Excerpt provided.
════

It was the 2001-2002 school year. My first class was scheduled for the end of September. Then the events of September 11, 2001 unfolded. Seasoned journalists were seen crying on television. No one was immune to the grief and sadness of the events of that day, including the reporters, videographers, photographers, editors and other news personnel. Suddenly friends who doubted the need for a chaplain to journalists expressed support for my work.
In the course of my research I found an organization that understood what I knew inside, journalists who cover traumatic events are profoundly affected by the events they cover. How they are affected will vary, but like other first responders the events do stay with them in some form long after the situation has resolved. The Dart Center for Journalism and Trauma, is a leader in the field. The founder, Dr. Frank Ochberg, in his quest to teach journalists to be more sensitive in their coverage of victims of violence found that the journalists were also in need of support for what they covered.
I began an email correspondence with Dr. Ochberg my last year of studies at CTS. His research was helpful to me in the papers I wrote for classes. By the start of the war in Iraq I had come to view Frank as a friend and mentor in my journey to learn to be supportive to people who experience traumatic events. The Dart Center is not a faith-based organization, but they appreciate that I come from a faith-based approach to support. My intent has always been to serve in a ministry of presence and support to people of all faiths or none at all.
That morning ten years ago after seeing my boys off to school and driving into my office I felt helpless. I was a volunteer chaplain to journalists faced with the reality of contacts and people I didn’t know, being embedded with our troops.
Our local paper, the Atlanta Journal and Constitution ran a graphic one day. They showed a map of the Middle East. Photos of the journalists from the paper and CNN were placed over the areas they would cover. I pulled out a note pad and began my list. It was and is a prayer list of journalist who went to the Middle East to cover the war. I wrote their name and affiliation. I combed news sites of outlets around the world to add names to the list. Then alphabetized the list. My husband posted it to my website, where it remains today,with this introductory paragraph:
The following journalists are filing or have filed stories, photos and articles from Iraq. Please remember these people and their families in your thoughts and prayers as they continue to work to keep us informed.
Also, please remember the journalists around the world and in your hometown who work daily in dangerous situations and on difficult stories.
If you know of other journalists who should be listed, please send their name and affiliation along with a link to their work to: firstname.lastname@example.org
As the war continued I added name after name. The National Press Photographers Association found my list and posted a link to their home page. Journalists from around the world wrote to thank me for praying for them. I began to meet some of the journalists on this list through my own contacts with them and also through meetings of the Dart Center Ochberg Fellows.
There came a time when the movement of journalists in and out of the Middle East was so fluid that it was too hard for me to keep up an accurate list, but I continued to pray.
Today my prayers continue for the journalists, the soldiers, their families, the people of the Middle East, and the veterans all impacted by our involvement there.
The situation has become intensely personal for me now.
My oldest son is one of the soldiers in the Middle East. Now my son and our family are prayed for by others.

════

Data shown.
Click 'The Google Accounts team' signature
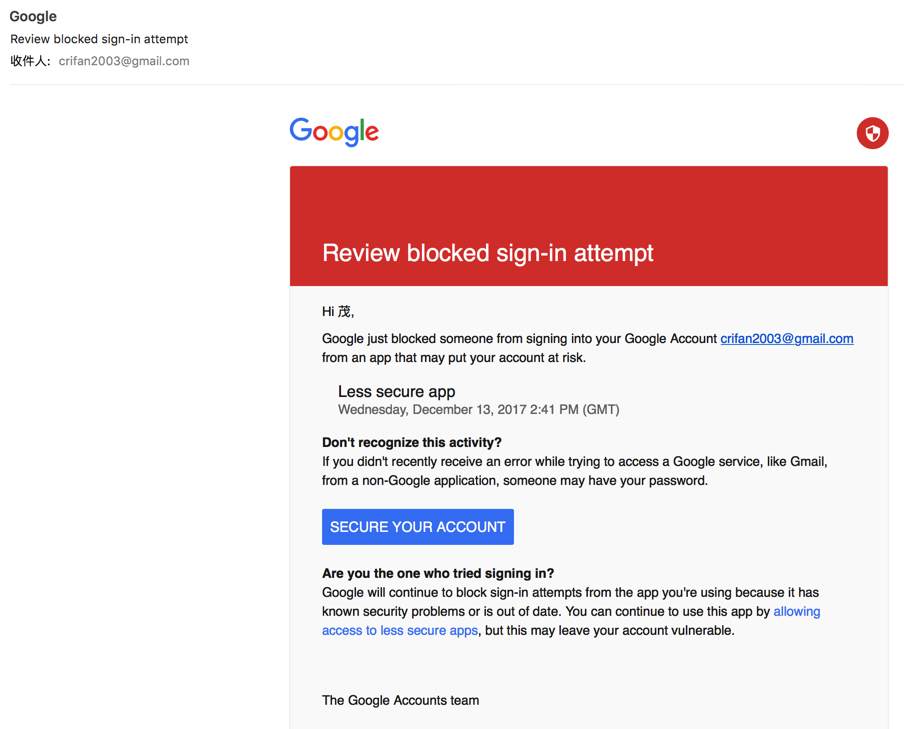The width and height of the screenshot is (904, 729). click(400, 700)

════

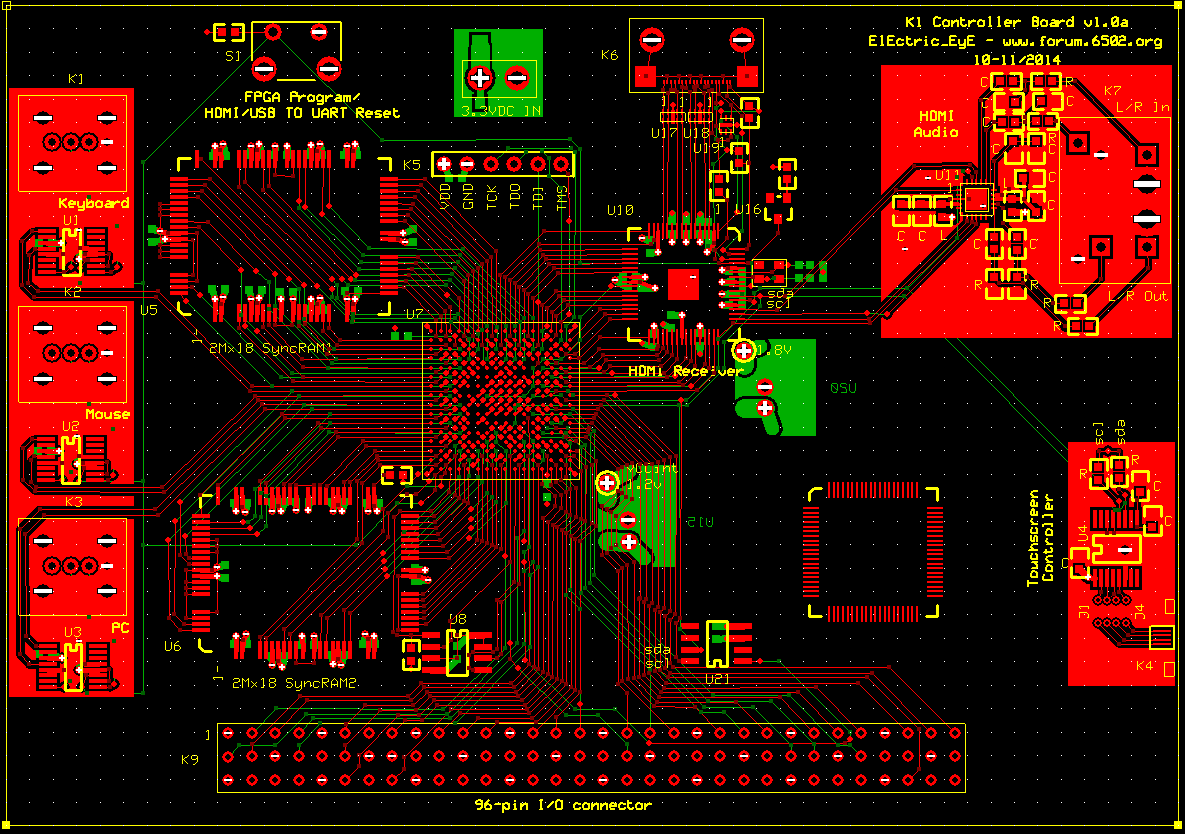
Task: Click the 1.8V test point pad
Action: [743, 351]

════

What you are asked to do.
Can you reproduce the account word for word, starting with "If you know" and going on through "continued to pray."? The material placed after the account stands on its own and is unrelated to it.

Reply.
If you know of other journalists who should be listed, please send their name and affiliation along with a link to their work to: firstname.lastname@example.org
As the war continued I added name after name. The National Press Photographers Association found my list and posted a link to their home page. Journalists from around the world wrote to thank me for praying for them. I began to meet some of the journalists on this list through my own contacts with them and also through meetings of the Dart Center Ochberg Fellows.
There came a time when the movement of journalists in and out of the Middle East was so fluid that it was too hard for me to keep up an accurate list, but I continued to pray.